The building’s architecture

The church shows a typical layout of the Romanesque-Umbrian building of the thirteenth century, with the characteristic signs of the Benedictine Order, a peculiarity that gives the building its greatest trait of identity in the panorama of other places of worship in Assisi. It is in fact one of the last examples of monastic architecture in the city after an edict issued in the thirteenth century that new buildings could only be of the Franciscan Order.

Typically Romanesque and made of the characteristic pink stone of Mount Subasio, the facade is rectangular and divided horizontally by a frame of hanging arches and vertically by tripartite pilasters. In this way, it is possible to identify three upper and three lower areas respectively occupied by rose windows set in correspondence of the entrance portals.
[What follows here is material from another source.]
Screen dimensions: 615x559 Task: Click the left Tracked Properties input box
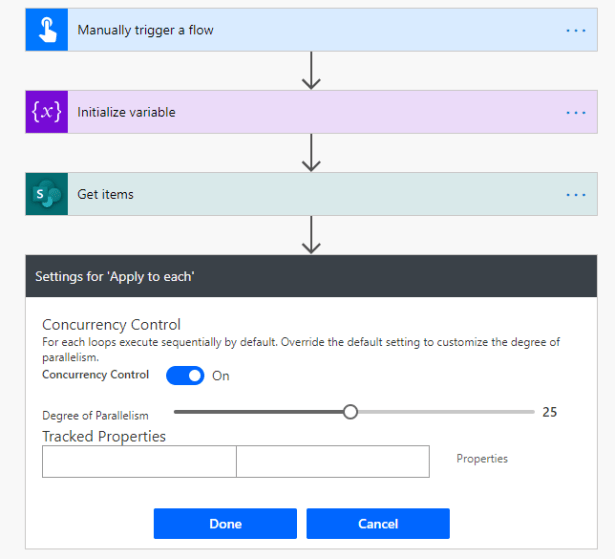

The central portal, at the base, is flanked by two roaring lions: both the jambs and the archivolt are decorated with a band of racemes; a second archivolt has heads of animals.

Originally, the facade culminated in a tympanum that was demolished after the earthquake of 1832, so today the top of the facade is marked with a stringcourse frame with a long inscription.

The stone interior of the church is divided into a central nave and side aisles by sturdy pillars; there are a raised presbytery, semi-circular apse and dome, which owes its shape to a structure consisting of a series of concentric steps, originally decorated with glazed terracotta.

The central part of the building is opened by ogival arches supporting  the wooden-beamed roof, the side parts with barrel vaults in masonry. There are six tombs of the fourteenth-fifteenth century and remains of frescoes of the same period. The chapel of the Blessed Sacrament, in Gothic style and with a precious triptych by Matteo da Gualdo, is worth noting.